AMD AIE code generation: emit aie / aiex MLIR for the Ryzen AI NPU, ready for the mlir-aie / IRON toolchain.

Built for AI agents: an MCP server and typed IR models expose the pipeline programmatically.

The pipeline runs as a chain of stages: parse → tile → cost → MILP allocation → memory estimation.


🚀 Installation

Python >=3.12 is required.

Full install with MCP server support (from the repo root):

pip install -e ".[mcp]"

Base install (no MCP server):

pip install -e .

The authoritative dependency source is pyproject.toml (package stream-dse). The base install pulls in zigzag-dse, ortools>=9.15 (the default, license-free MILP backend), pydantic, pydot, and xdsl. Optional extras: [mcp] adds fastmcp (required for the MCP server); [gurobi] adds gurobipy (commercial solver, opt-in).

AIE code generation

AIE-target MLIR codegen and tracing additionally need the AMD AIE toolchain (mlir_aie, llvm-aie, xdsl-aie, snax-mlir, aie-python-extras). These are git/URL installs that PyPI does not allow in package metadata, so a console script installs them after the base install rather than via an extra:

pip install -e .       # or, once published: pip install stream-dse
stream-setup-aie       # installs the AIE toolchain into the current environment

stream-setup-aie --dry-run prints exactly what it will install without making changes.

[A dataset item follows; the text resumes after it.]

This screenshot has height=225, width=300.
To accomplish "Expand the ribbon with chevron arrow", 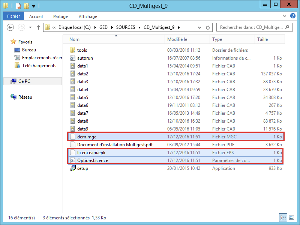I will (284, 17).
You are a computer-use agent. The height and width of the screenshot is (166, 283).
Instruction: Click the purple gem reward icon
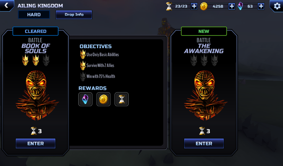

⚠️ Platform caveat: the AIE toolchain is Linux x86_64 only (manylinux wheels), CPython 3.12 or 3.13.

💡 Solver license note: OR-Tools (ortools_gscip, the default backend) is open-source and needs no license. Gurobi requires the [gurobi] extra (pip install -e ".[gurobi]") plus a separate commercial license; backend="gurobi" errors at solve time without a valid license.

Optional pre-commit setup:

pre-commit install

⚡ Quick Start

Run the CO pipeline on a small two-Conv workload (a committed test fixture) with an auto-generated mapping (approximately 11 seconds):

python scripts/main_stream_co.py \
  --hardware stream/inputs/examples/hardware/tpu_like_quad_core.yaml \
  --workload stream/inputs/testing/workload/2conv_1_8_32_32_16_32_3.onnx

Or simply just co-2conv (this repo uses just as a task runner; it defaults to tpu_like_quad_core, see the matrix below). --mapping is omitted, so the mapping is auto-generated by the pipeline; the hardware is a TPU-like quad-core system.

Expected output:

Total latency: 14344.0
  Group 0: 14344 (100.0%, wall=9.4s)

A YAML summary is written to outputs/.../summary.yaml with total_latency: 14344.0, plus workload/tiling/schedule PNG visualizations.


🧩 Hardware and Core Types

An accelerator in Stream is described as a system of heterogeneous dataflow cores. Core roles include compute, memory, shim, and offchip; example dataflow core types include AIE, TPU-like, and pooling.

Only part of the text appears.